Setting the cap at a higher level
The Dilnot Commission actually suggested a level of between £25,000 and £50,000 with £35,000 being the favoured amount.
The thinking was that this was a sum that was affordable enough to get people engaged with planning for old age, but low enough not to be a drain on the public purse.
The hope was the insurance industry would start to develop products safe in the knowledge that the catastrophic costs - one in 10 face bills of over £100,000 - would be covered by the state.
However, ministers are known to have being discussing whether it would be feasible to set the cap at a higher level, perhaps even as much as £75,000.
This, of course, would be cheaper for the government. However, some have expressed concern that setting it so high would discourage people from planning for old age.
Raiding other benefits and budgets
Since the Dilnot recommendations were published a variety of other funding sources have been put forward to pay for it.
Last summer the Nuffield Trust think tank highlighted a range of benefits that could be targeted.
These included the free TV licences and travel concessions that older people are entitled to as well as the winter fuel allowance.
It also suggested the NHS surplus - which stood at £2bn last year - could also be used.
Others have looked at some of the tax-related benefits the elderly are entitled to, such as relief on capital gains tax at death and those related to pensions.
Get everyone to pay
This was actually proposed by the Labour government in its final months before the 2010 election.
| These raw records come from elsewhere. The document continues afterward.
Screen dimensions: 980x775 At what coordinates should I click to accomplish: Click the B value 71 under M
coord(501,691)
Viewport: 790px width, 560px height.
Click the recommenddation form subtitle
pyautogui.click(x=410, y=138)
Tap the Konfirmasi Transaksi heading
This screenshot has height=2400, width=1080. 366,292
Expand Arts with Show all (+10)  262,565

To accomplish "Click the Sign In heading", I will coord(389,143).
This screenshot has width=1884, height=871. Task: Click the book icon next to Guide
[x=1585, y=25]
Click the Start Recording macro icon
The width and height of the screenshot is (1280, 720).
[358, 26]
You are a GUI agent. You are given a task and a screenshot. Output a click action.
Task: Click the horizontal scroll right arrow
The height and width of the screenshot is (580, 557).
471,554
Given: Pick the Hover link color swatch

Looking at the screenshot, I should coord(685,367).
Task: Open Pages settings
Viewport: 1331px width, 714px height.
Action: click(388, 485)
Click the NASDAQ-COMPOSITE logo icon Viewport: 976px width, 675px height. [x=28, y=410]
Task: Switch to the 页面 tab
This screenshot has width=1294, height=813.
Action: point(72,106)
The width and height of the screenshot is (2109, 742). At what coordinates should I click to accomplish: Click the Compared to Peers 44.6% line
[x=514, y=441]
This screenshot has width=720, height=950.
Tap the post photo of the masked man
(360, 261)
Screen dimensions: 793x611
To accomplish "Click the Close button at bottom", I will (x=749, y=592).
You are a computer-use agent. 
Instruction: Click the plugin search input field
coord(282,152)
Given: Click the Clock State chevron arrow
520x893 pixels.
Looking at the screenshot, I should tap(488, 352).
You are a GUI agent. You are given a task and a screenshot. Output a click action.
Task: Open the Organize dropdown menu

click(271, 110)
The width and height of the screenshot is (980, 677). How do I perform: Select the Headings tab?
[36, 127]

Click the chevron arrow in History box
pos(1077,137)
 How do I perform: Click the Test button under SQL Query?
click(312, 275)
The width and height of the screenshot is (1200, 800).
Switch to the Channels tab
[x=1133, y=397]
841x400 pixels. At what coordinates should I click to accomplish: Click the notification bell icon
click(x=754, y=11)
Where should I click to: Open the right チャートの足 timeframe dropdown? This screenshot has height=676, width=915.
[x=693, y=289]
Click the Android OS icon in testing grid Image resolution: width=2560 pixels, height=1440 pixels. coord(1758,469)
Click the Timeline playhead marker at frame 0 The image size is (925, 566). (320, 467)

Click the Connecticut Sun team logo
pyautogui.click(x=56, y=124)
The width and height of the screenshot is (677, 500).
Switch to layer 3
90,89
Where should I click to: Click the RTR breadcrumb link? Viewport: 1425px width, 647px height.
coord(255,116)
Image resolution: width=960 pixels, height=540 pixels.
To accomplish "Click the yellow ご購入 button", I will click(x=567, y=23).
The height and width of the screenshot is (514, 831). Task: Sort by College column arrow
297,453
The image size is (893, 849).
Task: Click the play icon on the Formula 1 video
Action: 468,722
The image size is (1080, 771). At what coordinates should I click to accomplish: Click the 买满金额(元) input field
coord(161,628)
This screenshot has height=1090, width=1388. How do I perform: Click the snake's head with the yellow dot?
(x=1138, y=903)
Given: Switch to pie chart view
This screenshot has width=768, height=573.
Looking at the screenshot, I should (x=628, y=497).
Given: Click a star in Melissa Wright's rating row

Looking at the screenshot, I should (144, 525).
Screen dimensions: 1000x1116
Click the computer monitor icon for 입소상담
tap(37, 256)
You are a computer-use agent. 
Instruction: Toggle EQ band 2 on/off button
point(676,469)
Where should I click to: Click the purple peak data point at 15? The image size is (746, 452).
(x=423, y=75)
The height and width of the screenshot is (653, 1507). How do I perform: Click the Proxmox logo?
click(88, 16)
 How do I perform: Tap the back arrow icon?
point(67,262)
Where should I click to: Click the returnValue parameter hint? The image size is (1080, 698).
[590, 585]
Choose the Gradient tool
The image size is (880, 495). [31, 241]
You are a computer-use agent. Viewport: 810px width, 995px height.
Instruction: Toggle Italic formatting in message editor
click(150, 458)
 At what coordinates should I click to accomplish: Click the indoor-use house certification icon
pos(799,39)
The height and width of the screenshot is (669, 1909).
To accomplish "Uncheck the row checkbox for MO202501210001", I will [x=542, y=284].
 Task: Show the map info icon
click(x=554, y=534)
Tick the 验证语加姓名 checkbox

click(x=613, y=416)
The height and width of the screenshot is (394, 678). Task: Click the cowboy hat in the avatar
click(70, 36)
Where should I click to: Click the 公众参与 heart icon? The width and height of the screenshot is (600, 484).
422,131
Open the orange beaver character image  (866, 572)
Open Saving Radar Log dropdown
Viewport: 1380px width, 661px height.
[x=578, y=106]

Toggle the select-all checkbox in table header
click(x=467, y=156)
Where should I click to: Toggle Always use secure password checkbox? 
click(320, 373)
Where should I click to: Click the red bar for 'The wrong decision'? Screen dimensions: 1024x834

The then health secretary Andy Burnham, who is now the shadow health secretary, called for a universal levy, external that everyone but the poorest would have to pay.
The figure put forward at the time was £20,000, which was thought to be enough to cover the costs of everyone who needs care.
One of the options floated was allowing people to defer the payment until after they die, prompting the Tories to dub it a death tax.
The idea was soon put on the backburner as the election campaign got into full swing, but many within the sector thought it was an excellent idea.
Pool budgets with the NHS
The NHS budget tops £100bn - six times what is spent on social care.
If just a fraction of health spending was diverted to social care, councils argue it could make a big difference to the services they could provide.
Even just a little more collaboration could make a difference as there is a great deal of cross over between the two sectors - particularly within NHS community services such as district nursing.
Such moves benefit the NHS as well. When vulnerable elderly people do not get support from councils their conditions can worsen, leading to hospital admissions.
To some extent this has already been recognised by ministers - by 2015 £1bn of NHS money will be reserved for supporting social care.
But some believe there needs to be a much more radical approach. In Labour circles there is talk of merging the two budgets.
How this would work in practice and whether it would negate the need for a cap on care costs remain to be seen.